▶ **Required work**: Continue the passage about blister packaging machines from the point where it stops.

▶ **Reading passage**:
________________________________________
In such machines the forming of the blisters in the preheated and therefore readily deformable carrier strip is generally done with the aid of a source of compressed air driving portions of that strip into suitably shaped cavities or recesses of an underlying die whose bottoms are vented to the atmosphere. The die, serving as a movable mold plate, may be periodically reciprocated toward and away from a fixed abutment plate having air channels aligned with these cavities. After the deformed strip leaves the die, and upon sufficient hardening of the blisters, the latter may be engaged by stationary guides as well as by one or more peripherally indented transport rollers for advancing the strip in a precisely controlled manner through the filling and sealing stations following the molding station. After the filled blisters have been hermetically sealed by the application of the cover strip, the resulting composite tape may be divided at a cutting station into packages of one or more blisters each. The sealing station may include one or more counterrollers coacting with one of the aforementioned transport rollers to laminate the cover strip onto the underlying carrier strip, with or without the application of additional heat.
________________________________________
▶ **Extracted data**:

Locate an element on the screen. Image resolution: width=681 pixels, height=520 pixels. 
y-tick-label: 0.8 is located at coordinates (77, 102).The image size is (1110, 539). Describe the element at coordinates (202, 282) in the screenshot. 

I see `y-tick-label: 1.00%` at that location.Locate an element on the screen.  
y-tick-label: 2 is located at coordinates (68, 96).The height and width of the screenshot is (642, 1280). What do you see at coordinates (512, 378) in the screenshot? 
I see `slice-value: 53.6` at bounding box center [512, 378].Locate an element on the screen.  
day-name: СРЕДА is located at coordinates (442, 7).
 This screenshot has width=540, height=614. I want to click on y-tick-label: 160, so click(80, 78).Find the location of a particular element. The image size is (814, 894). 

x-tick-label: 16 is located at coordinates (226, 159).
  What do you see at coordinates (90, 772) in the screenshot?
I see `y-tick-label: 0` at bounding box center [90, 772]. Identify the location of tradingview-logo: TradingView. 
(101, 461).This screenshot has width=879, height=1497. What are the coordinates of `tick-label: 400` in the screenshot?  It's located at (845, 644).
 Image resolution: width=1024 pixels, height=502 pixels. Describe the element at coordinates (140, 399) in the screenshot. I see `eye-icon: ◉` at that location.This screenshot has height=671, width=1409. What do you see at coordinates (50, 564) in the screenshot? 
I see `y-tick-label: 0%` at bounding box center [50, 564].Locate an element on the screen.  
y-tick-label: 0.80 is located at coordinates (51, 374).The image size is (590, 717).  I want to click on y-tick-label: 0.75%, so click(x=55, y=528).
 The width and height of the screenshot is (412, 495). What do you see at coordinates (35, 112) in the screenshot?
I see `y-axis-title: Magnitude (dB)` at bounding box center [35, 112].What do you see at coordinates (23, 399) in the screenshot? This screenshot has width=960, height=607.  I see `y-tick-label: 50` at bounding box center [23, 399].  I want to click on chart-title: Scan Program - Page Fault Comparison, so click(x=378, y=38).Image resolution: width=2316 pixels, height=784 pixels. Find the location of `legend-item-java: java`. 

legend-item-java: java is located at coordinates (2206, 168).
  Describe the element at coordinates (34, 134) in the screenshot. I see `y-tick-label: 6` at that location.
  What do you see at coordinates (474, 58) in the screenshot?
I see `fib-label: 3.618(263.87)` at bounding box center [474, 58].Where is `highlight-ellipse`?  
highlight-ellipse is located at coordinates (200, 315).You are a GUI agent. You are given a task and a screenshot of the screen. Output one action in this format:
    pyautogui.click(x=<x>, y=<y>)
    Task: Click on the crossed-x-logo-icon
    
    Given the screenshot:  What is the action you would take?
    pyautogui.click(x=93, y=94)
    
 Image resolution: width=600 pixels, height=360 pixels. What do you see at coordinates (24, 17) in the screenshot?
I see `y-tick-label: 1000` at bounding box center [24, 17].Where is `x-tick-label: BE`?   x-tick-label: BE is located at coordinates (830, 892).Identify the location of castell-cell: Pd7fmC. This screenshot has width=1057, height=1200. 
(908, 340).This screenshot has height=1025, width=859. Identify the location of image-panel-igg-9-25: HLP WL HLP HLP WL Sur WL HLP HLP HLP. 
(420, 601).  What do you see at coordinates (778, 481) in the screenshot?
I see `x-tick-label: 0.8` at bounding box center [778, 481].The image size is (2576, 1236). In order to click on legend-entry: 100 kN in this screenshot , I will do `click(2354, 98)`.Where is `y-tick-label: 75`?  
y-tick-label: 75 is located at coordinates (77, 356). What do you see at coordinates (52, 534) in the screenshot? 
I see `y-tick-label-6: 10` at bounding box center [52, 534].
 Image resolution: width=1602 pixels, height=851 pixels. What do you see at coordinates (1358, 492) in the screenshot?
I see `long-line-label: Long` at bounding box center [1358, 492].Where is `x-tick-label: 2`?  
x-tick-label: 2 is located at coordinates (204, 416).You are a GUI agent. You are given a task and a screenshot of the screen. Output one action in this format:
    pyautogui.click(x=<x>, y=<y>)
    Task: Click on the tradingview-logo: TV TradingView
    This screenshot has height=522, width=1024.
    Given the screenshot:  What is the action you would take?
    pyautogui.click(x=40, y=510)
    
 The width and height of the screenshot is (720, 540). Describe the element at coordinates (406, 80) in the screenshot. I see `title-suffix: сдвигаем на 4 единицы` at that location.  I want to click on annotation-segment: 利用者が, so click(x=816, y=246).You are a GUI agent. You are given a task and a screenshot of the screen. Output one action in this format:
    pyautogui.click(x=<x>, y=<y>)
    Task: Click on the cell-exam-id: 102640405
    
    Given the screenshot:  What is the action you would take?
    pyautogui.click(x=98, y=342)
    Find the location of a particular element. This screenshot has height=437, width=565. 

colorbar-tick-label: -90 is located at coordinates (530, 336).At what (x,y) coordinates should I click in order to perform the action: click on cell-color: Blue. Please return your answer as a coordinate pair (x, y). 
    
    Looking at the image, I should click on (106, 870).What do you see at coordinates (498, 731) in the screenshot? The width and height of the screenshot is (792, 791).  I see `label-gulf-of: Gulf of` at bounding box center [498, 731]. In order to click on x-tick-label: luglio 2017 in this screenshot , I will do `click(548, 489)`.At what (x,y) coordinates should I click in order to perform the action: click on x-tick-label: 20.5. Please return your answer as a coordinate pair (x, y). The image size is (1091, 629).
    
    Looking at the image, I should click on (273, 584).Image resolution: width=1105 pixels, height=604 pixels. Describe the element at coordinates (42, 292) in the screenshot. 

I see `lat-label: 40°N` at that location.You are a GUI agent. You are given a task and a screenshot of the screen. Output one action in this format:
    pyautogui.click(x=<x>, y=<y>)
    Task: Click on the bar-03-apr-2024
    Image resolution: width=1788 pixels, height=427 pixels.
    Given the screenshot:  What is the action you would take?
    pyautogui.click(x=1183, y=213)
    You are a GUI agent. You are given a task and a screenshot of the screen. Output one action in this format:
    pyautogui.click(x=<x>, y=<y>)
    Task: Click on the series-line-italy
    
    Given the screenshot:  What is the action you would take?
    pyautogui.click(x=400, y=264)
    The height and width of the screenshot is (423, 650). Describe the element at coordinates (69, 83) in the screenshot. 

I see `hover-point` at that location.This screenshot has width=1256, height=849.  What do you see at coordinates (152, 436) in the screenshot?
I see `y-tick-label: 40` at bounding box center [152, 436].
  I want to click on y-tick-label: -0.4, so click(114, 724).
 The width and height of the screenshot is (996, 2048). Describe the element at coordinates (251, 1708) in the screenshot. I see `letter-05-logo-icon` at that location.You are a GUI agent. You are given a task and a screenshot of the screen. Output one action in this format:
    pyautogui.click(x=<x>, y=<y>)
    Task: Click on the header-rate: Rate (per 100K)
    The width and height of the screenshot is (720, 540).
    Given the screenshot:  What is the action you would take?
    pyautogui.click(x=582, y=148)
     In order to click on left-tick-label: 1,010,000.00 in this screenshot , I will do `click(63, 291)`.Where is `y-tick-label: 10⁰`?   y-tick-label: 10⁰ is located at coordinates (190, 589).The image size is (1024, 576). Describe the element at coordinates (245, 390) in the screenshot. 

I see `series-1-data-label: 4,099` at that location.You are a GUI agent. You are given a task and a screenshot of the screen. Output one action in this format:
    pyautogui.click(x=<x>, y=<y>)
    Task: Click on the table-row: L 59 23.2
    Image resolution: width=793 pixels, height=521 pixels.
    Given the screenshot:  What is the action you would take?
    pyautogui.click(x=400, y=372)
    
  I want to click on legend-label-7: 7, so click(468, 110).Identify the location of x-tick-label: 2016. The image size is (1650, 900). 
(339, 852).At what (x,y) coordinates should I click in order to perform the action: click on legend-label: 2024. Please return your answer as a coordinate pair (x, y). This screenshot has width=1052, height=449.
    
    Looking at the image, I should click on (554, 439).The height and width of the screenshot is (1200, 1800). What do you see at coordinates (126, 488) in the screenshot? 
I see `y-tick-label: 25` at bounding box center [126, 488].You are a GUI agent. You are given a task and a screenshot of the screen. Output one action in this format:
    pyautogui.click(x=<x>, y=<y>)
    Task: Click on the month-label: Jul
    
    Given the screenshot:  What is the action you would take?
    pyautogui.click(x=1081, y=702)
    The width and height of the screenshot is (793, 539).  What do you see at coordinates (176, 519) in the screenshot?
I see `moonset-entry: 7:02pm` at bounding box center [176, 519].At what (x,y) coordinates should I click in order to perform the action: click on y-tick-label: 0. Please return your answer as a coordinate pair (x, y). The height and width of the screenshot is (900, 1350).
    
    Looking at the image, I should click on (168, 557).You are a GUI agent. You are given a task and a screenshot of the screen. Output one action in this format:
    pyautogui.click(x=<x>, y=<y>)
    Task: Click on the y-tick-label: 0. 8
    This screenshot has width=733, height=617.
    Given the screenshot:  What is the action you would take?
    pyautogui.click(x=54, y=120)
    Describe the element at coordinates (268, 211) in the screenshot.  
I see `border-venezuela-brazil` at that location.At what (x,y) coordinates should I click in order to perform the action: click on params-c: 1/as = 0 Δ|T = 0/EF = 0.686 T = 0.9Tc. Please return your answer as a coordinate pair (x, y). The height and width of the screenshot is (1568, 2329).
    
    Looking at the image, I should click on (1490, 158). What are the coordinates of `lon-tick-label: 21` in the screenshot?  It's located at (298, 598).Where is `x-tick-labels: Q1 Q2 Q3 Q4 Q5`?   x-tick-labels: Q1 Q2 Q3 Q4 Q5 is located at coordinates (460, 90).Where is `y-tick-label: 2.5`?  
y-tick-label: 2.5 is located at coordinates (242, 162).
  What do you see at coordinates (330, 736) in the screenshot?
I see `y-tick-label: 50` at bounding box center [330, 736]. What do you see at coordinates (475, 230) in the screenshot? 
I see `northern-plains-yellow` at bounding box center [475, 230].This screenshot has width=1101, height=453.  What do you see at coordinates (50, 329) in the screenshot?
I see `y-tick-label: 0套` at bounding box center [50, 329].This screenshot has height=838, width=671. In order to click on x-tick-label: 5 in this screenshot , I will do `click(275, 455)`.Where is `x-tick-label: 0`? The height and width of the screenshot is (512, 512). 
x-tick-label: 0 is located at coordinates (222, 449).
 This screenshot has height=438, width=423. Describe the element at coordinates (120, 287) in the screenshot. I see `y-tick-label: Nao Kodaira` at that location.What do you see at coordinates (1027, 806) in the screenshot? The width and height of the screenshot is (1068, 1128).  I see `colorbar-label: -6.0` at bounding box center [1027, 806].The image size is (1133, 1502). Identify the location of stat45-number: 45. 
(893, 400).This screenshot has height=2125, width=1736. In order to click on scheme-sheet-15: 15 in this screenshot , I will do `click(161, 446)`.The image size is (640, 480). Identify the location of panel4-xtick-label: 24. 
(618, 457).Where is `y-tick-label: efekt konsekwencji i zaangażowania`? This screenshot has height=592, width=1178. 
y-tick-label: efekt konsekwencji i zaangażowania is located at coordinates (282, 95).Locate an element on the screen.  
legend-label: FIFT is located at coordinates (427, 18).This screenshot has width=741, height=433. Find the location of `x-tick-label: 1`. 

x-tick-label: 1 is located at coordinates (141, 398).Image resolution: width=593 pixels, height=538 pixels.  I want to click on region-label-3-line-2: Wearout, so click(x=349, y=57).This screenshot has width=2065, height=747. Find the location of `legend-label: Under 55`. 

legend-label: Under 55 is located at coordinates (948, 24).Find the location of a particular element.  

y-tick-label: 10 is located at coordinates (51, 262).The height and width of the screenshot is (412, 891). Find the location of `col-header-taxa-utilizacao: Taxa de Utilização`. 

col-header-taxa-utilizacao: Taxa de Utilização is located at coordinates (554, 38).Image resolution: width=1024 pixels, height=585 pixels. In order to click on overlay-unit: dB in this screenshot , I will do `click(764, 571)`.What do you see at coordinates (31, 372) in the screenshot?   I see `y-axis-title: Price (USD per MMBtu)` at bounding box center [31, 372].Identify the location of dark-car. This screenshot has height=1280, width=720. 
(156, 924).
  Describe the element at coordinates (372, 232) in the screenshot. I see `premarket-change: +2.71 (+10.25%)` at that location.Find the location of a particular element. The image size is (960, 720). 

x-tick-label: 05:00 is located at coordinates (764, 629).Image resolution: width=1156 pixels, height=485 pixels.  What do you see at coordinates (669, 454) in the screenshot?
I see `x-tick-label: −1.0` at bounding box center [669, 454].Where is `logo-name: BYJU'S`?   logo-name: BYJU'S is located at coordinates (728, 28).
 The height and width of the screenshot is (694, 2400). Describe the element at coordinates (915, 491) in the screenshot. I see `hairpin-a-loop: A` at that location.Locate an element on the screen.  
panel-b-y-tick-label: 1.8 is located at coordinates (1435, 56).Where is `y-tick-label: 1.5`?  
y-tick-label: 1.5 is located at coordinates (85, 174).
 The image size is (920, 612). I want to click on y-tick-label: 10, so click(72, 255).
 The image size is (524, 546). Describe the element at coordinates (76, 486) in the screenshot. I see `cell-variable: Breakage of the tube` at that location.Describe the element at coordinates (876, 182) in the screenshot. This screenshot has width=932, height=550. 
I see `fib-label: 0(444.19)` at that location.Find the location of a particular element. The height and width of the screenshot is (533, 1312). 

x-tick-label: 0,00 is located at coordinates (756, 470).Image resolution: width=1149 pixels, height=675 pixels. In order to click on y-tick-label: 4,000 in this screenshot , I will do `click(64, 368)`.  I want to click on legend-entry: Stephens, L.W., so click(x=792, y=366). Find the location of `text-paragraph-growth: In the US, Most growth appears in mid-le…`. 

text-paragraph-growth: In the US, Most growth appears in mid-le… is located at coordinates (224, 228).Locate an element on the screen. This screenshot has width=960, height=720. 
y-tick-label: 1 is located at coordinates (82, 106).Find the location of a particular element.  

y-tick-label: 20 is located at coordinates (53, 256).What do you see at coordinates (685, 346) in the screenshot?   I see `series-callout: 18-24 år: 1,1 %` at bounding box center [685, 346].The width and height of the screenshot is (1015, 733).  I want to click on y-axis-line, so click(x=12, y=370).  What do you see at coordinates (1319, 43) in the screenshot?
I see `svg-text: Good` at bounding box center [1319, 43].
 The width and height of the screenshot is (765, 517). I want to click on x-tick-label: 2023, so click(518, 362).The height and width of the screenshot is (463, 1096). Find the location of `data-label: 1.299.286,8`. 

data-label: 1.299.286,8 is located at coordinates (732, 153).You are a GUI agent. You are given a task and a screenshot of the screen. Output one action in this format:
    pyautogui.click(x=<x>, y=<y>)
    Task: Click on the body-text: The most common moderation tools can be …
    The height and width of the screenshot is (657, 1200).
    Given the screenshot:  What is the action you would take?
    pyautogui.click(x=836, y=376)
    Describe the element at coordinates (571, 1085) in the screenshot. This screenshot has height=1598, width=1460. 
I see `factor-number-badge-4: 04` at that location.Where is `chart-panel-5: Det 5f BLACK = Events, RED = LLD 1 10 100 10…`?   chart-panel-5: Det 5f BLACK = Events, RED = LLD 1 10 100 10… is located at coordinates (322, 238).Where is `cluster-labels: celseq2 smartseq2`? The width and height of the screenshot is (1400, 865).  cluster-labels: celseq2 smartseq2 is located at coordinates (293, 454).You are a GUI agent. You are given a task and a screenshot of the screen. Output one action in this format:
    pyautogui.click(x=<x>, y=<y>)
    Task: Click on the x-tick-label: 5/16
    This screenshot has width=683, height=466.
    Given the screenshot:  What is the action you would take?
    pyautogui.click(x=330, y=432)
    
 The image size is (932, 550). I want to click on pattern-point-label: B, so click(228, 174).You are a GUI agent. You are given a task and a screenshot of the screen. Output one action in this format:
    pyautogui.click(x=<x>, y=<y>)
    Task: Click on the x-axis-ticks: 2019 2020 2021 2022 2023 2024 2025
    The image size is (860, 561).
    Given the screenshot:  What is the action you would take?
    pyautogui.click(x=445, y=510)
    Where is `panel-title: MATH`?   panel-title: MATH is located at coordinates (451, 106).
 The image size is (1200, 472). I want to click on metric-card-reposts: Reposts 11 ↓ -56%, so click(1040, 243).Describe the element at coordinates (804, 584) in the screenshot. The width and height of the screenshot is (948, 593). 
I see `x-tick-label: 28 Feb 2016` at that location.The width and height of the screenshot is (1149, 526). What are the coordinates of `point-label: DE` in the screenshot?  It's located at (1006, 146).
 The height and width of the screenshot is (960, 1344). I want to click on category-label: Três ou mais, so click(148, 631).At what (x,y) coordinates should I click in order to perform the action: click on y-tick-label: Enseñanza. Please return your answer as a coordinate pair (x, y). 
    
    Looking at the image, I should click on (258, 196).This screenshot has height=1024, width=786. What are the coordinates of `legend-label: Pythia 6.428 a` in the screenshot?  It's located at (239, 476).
________________________________________
▶ **Task result**:
In a packaging machine of this type it is desirable to monitor the contents of cells--not necessarily formed as blisters--downstream of the filling station and to eliminate defective packages leaving the cutting station. When the carrier strip formed with the cells is of light-transmissive material, i.e. transparent or translucent, such monitoring can be conveniently performed by a photoelectric sensor. If the cover strip subsequently sealing the cells is not sufficiently light-transmissive, such a sensor will have to be positioned ahead of the sealing station. An ejector downstream of the cutting station can then be actuated by a suitably delayed error signal from the sensor.
In many instances the molding station and the cutting station operate with different candences so that the carrier strip must intermittently advance through the mold in a mode different from that required for feeding the sealed tape to the cutter. Thus, an upstream transport roller pulling the carrier strip through the molding, filling and sealing stations will not rotate in synchronism with a downstream transport roller delivering the tape to the cutting station, even though the average rate of advance will be the same at all stations. The differences in instantaneous roller speeds can be taken into account by a loop of variable length formed by the tape between the two transporters; the presence of this loop, however, may on occasion lead to a phase shift between the operating cycles of the moding and cutting stations. If the machine is equipped with a monitoring device designed to detect improperly filled blisters ahead of the upstream transporter, an ejector responsive to an error signal from the monitoring device can eliminate the defective package from the output of the cutting stage only if that error signal is delayed by precisely the time required for a blister or a row of blisters to travel from the vicinity of the monitoring device to the location of the ejector. Any phase shift of the type referred to above would then result in a malfunction.